The CVSS score of 5.4 might lead you to believe this is a "Medium" severity issue, but in the right context, it is critical. This is a pure Access Control List (ACL) bypass. If your WAF is the only thing standing between the public internet and your internal metrics dashboard, you are in trouble.

While this doesn't directly lead to Remote Code Execution (RCE) on its own, it removes the safety net. It exposes vulnerabilities that the WAF was shielding—like a SQL injection in an /admin endpoint or an unrestricted file upload in a /private folder. It turns a "Defense in Depth" strategy into "Defense in Doubt."

Furthermore, this isn't just about accessing /admin. It can be used to bypass virtual patching. If you deployed a Coraza rule to block a specific exploit path (e.g., blocking /vulnerable-app/login), an attacker simply needs to request //vulnerable-app/login to walk right past your hotfix.

The immediate fix is simple: upgrade github.com/corazawaf/coraza/v3 to version 3.3.3 or higher. This version implements url.ParseRequestURI, ensuring that double slashes are treated as part of the path, not the authority.

However, the broader lesson here is about normalization. Security controls must see input in its normalized form before making decisions. If you cannot update Coraza immediately, you can mitigate this at the load balancer level.
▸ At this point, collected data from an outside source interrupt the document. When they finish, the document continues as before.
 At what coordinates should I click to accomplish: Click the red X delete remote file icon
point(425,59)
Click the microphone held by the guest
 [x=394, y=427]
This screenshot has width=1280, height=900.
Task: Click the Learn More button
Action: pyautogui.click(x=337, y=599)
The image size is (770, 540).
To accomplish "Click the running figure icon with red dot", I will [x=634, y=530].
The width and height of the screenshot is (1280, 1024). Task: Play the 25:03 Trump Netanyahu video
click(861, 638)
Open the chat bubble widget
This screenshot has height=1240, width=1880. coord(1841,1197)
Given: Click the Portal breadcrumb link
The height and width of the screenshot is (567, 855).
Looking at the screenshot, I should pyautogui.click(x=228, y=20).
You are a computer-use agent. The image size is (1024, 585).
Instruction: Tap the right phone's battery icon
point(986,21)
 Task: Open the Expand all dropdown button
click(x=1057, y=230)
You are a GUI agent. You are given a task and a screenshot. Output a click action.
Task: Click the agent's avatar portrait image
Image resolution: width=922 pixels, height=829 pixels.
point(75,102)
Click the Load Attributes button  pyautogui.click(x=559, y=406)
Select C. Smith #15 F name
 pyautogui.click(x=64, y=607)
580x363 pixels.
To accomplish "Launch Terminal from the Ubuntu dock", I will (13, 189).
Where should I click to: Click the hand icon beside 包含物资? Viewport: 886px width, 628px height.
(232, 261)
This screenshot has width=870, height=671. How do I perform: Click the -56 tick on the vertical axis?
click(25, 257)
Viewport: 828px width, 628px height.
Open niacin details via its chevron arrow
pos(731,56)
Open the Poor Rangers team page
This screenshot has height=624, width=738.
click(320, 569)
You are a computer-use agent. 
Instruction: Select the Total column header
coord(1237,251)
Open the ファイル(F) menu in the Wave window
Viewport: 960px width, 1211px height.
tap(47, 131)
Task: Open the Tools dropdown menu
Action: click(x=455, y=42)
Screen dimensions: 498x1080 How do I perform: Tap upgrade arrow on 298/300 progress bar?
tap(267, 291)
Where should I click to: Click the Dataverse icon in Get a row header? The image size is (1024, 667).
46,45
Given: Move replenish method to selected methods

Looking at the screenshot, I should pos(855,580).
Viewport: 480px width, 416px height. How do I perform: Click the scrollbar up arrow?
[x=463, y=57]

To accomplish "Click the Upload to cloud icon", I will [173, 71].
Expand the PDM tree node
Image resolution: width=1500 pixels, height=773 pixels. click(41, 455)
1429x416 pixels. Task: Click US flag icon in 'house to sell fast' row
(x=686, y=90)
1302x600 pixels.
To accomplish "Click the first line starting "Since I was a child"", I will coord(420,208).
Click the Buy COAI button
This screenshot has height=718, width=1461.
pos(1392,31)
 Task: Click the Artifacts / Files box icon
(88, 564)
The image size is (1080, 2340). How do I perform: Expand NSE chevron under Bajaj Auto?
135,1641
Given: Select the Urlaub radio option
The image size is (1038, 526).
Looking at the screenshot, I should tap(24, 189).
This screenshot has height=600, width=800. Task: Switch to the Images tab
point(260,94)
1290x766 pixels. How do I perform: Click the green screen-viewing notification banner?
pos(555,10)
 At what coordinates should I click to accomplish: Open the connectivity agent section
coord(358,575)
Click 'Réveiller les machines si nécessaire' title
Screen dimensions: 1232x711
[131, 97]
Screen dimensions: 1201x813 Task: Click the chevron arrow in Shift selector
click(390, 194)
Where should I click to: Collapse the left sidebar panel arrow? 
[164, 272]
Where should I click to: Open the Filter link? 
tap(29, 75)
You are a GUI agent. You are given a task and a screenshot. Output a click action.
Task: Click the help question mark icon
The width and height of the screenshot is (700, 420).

For example, if you are running Nginx in front of your application, ensure that merge_slashes is set to on (which is the default). Nginx will rewrite //admin to /admin before the request is even passed to the application logic where Coraza might be running (depending on deployment mode). Never assume that the library you are using perceives reality the same way the OS or the web server does.